Ensuite, ce défi est ridicule parce qu’il couvre manifestement une opération de marketing au profit d’un style de vie porté par un mouvement qui veut récupérer le prestige pontifical du pape, prestige renforcé récemment par l’encyclique sur le développement humain intégral qui conjugue l’écologique, le social et le politique. Marketing d’autant plus audacieux que le pape est le symbole d’une religion qui se veut catholique, c’est-à-dire universelle, au service d’un aspect indispensable, l’alimentation, mais particulier, celle de l’être humain.

Enfin, ce défi est surtout grotesque parce qu’il témoigne d’un mépris pour les êtres humains qui, dans les marges de nos sociétés, peuvent attendre des secours ou des aides qu’il est odieux de conditionner à un geste publicitaire, fût-il celui d’un pape. Ce défi s’apparente à un odieux chantage.

Si les adeptes du manger vegan ont un tel souci du développement humain intégral pour tous, qui intègre le bien-être présent et le souci écologique de la planète, ils peuvent choisir eux-mêmes les œuvres de bienfaisance qui leurs paraissent les mieux à même de recevoir un million de dollars pour satisfaire leur objectif. Quant au pape, s’il est convaincu à titre personnel que le véganisme est une voie appropriée pour favoriser le développement humain intégral, qu’il s’abstienne sans attendre le million de dollars promis, durant le Carême (et au-delà, c’est dans la logique de la chose), de manger de la viande et des produits tirés des animaux. Mais surtout, qu’il n’en fasse pas état comme s’il était le modèle que les catholiques devraient imiter, à la suite de «tous les hommes de bonne volonté» parmi lesquels se rangent les adeptes du manger vegan. Certes, les chrétiens prennent peu à peu conscience des enjeux de l’alimentation humaine pour l’avenir de la planète.

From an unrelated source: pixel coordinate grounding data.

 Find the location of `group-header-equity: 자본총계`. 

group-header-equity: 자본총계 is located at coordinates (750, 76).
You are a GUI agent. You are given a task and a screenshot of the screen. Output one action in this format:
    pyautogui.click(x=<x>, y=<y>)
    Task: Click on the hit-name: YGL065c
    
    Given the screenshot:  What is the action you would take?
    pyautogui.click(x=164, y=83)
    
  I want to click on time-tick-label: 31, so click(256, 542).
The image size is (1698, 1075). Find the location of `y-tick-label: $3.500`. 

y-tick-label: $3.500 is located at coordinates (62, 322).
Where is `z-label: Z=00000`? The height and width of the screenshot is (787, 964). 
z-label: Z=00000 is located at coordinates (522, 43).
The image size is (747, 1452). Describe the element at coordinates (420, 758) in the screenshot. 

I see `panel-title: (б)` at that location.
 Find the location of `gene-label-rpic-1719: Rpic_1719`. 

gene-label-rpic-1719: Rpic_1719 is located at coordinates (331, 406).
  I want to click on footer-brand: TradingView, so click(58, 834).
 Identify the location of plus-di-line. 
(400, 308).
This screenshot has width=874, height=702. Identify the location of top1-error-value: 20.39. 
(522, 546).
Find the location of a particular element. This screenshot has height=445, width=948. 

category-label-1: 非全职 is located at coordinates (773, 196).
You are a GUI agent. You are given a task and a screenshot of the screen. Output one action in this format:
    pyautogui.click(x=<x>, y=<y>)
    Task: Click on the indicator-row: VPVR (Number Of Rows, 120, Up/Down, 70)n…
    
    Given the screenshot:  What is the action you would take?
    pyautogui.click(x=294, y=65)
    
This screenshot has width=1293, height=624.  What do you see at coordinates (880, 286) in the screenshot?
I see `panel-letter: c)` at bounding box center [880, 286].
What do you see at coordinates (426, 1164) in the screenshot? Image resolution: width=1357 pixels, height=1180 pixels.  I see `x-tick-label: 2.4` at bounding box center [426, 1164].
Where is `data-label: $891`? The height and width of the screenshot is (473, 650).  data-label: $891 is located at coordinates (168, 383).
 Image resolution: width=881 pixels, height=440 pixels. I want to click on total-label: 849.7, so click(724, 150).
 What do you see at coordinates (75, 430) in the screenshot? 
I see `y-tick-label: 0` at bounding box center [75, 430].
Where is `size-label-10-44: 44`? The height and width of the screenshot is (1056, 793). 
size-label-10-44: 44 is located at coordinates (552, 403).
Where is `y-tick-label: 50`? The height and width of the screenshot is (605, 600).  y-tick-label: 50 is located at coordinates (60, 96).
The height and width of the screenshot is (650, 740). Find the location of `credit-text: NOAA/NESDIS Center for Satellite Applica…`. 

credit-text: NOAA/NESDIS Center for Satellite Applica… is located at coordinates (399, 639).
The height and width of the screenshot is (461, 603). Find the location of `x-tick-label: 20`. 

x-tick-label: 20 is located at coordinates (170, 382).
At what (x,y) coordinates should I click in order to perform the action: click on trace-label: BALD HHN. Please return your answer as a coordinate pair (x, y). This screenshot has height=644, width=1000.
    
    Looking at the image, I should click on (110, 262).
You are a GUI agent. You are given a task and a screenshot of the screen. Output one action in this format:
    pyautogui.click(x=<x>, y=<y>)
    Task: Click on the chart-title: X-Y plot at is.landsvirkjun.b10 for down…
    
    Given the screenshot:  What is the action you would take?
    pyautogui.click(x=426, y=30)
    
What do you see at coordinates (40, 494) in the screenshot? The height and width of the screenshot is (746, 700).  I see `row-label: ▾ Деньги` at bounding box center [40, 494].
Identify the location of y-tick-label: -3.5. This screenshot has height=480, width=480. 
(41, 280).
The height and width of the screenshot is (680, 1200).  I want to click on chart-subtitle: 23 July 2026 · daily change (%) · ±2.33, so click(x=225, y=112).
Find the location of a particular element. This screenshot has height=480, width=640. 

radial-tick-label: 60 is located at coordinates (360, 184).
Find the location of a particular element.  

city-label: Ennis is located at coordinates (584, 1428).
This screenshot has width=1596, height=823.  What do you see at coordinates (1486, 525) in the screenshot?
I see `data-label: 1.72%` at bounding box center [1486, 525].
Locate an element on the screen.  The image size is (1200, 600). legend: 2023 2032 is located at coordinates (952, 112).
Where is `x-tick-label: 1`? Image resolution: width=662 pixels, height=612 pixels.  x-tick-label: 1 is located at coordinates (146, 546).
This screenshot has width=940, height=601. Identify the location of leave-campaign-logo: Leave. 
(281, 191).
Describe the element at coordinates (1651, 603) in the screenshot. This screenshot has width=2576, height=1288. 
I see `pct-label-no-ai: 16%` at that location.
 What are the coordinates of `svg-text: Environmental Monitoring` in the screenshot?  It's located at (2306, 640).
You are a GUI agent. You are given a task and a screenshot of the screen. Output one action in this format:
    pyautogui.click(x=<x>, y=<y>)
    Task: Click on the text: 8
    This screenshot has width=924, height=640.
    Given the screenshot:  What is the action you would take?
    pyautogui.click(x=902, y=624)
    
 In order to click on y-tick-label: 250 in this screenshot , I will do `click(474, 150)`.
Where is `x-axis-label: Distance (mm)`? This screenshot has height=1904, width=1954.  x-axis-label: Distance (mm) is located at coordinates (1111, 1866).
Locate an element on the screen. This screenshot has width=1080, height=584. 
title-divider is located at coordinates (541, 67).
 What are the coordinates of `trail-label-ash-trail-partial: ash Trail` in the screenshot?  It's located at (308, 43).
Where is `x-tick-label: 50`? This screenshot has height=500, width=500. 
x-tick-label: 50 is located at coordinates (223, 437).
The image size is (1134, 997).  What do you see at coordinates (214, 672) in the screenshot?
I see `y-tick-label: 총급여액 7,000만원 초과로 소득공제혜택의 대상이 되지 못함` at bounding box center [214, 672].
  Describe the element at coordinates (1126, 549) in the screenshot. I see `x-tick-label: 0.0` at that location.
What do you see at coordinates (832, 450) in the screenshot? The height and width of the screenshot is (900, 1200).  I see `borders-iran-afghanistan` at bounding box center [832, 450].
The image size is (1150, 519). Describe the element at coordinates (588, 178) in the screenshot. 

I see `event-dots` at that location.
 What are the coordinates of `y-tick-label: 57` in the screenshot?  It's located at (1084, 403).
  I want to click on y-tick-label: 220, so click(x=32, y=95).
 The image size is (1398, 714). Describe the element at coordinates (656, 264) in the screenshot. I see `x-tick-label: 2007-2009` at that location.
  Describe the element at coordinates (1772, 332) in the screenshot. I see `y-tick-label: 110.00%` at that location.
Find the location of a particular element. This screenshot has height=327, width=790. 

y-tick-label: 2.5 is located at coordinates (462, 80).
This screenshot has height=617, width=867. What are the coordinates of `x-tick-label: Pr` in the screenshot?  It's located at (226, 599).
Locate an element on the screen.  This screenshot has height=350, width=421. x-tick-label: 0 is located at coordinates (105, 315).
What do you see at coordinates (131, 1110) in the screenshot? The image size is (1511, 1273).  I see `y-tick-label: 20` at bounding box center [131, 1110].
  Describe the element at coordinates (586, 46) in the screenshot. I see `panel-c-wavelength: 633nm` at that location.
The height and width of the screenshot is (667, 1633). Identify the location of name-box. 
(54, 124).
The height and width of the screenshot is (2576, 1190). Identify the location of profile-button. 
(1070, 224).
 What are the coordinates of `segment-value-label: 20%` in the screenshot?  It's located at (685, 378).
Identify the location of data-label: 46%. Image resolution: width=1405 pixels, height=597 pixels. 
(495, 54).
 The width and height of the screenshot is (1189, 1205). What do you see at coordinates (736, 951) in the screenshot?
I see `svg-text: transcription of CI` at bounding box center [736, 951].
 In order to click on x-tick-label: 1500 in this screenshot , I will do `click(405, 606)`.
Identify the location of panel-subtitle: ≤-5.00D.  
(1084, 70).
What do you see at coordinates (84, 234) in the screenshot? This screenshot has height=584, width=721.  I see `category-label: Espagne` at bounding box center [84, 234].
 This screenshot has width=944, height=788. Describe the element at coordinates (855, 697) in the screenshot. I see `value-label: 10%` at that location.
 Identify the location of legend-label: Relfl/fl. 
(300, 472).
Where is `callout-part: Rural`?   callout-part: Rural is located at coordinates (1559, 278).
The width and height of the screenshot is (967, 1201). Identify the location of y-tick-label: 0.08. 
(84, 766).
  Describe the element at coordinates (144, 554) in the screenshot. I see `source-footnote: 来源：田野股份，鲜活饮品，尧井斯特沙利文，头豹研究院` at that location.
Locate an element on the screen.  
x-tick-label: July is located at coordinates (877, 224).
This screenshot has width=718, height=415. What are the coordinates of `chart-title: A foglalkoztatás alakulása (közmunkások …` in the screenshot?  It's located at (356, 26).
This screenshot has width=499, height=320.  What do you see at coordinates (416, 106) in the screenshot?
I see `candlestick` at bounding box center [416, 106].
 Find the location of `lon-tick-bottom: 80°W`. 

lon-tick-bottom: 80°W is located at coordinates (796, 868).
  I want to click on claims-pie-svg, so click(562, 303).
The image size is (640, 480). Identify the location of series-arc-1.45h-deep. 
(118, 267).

Mais cette bonne pratique ne suffit pas pour justifier l’annexion du pape à ce mode de vie simple.

Le sens des fidèles

Contrairement à ce que pourrait laisser croire les médias, l’Église catholique romaine ne tire pas ses dogmes et ses enseignements moraux du cerveau puissant de la hiérarchie, mais de ce que la tradition nomme joliment le sensus fideli (littéralement le sens des fidèles). Le dernier Concile l’a rappelé en soulignant que l’Église est le «peuple de Dieu», la hiérarchie étant seconde, au service du peuple. C’est la sensibilité des croyants, leur expérience personnelle porteuse de sens pour chacun d’eux, qui traduit la foi et les mœurs de l’Église. Les intellectuels (exégètes des textes bibliques, théologiens) formulent cette sensibilité des croyants dans un vocabulaire toujours perfectible, vocabulaire sujet à obsolescence permanente, et qui n’enferme jamais les croyants dans des expressions figées, mentales ou sociales, sauf à tomber dans un fondamentalisme aliénant.

Morale de cette histoire: lorsque le sensus fidelium, la sensibilité commune des croyants deviendra vegan, alors, mais alors seulement, le pape pourra anticiper sans arrière-pensée, et sans attendre de félicitations, le défi qui lui est lancé.